*** Opening INFORMATION ***

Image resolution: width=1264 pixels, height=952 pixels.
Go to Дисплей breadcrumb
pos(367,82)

*** Closing INFORMATION ***
*** Opening INFORMATION ***

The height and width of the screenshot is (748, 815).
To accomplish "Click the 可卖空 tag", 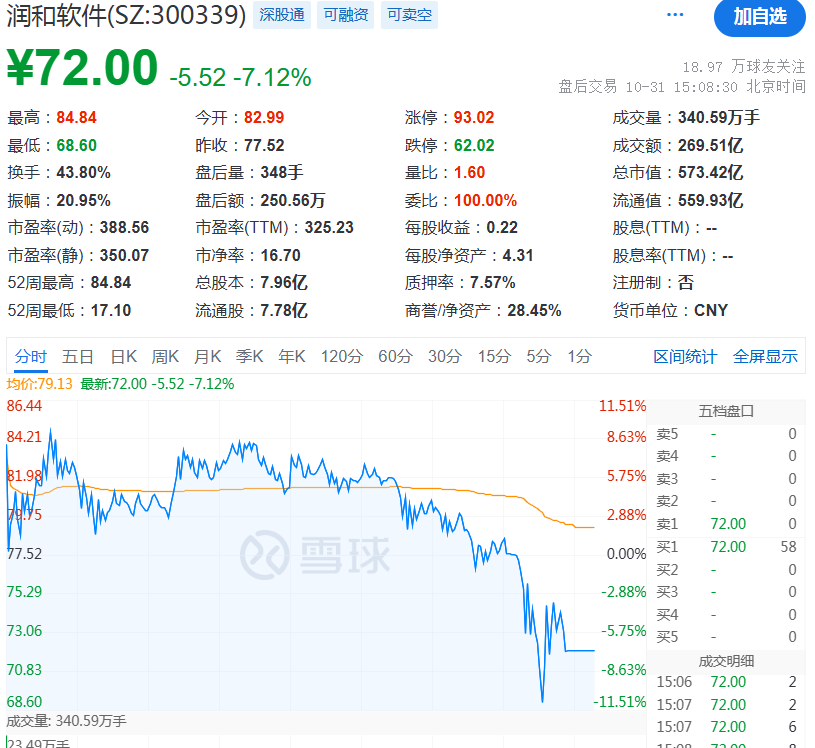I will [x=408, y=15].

*** Closing INFORMATION ***

▶ **ACTIVITY**
Find every line above that contains the word "height", and return each one.

▶ **EXERCISE ANSWER**
Image resolution: width=1264 pixels, height=952 pixels.
The height and width of the screenshot is (748, 815).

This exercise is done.